NBA: Wizards pokonali Pacers, świetny występ Marcina Gortata. Polak rzucił 18 punktów

Getty Images / Na zdjęciu: Washington Wizards w sezonie 2017/18
Getty Images / Na zdjęciu: Washington Wizards w sezonie 2017/18

Washington Wizards pokonali, sąsiadujących w tabeli Konferencji Wschodniej, Indiana Pacers 109:102, a bardzo dobrze w tym spotkaniu spisywał się Marcin Gortat. 34-latek rzucił 18 punktów, najwięcej od 3 stycznia.

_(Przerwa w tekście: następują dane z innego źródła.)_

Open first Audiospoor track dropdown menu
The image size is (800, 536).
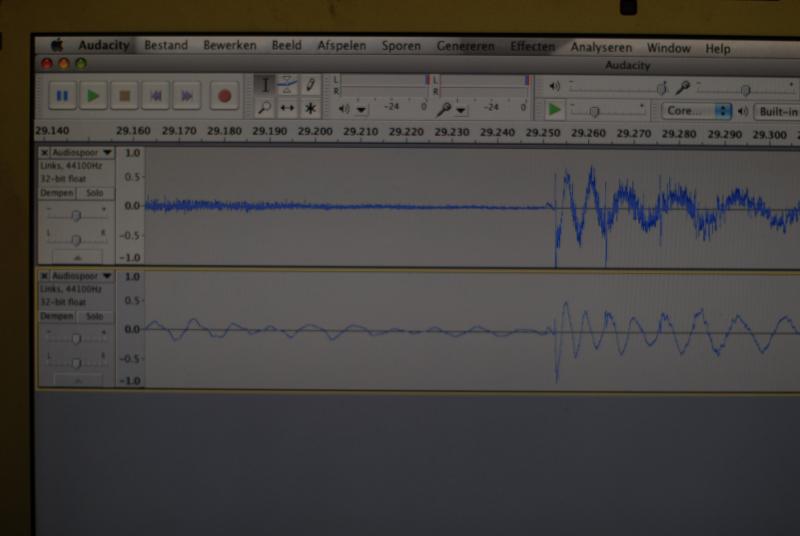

Było zwycięstwo nad Boston Celtics, jest wygrana z Indiana Pacers. Washington Wizards poczynili niezwykle ważny krok, bo pokonując bezpośrednich sąsiadów z tabeli, wrócili na czwarte miejsce w Konferencji Wschodniej. Dzięki temu, iż ograli drużynę z Indianapolis dwukrotnie w trzech meczach sezonu zasadniczego, istnieje duże prawdopodobieństwo, iż rozpoczną play offy przed nimi. Co może także cieszyć, świetnie spisywał się Marcin Gortat.

Polak w ostatnich czterech spotkaniach zapisał przy swoim nazwisku w sumie 17 "oczek", teraz rzucił 18 punktów i był obok Bradleya Beala, zdobywcy 19 "oczek" najlepszym strzelcem stołecznych! Tyle nasz środkowy nie zdobył od 3 stycznia, kiedy przeciwko New York Knicks miał 21 punktów. Ale Marcin Gortat nie zadowolił się tylko celnymi rzutami, których miał 6 na 8 z pola, a przy sześciu osobistych nie pomylił się ani razu. "Polish Hammer" dodał też osiem zbiórek i cztery asysty, miał wskaźnik plus/minus na poziomie +22. To był bardzo produktywny występ Polaka, a na parkiecie spędził zaledwie 25 minut. - Byliśmy od nich trochę szybsi. Podeszliśmy do tego meczu w pełni gotowi i skoncentrowani - zaznacza Gortat.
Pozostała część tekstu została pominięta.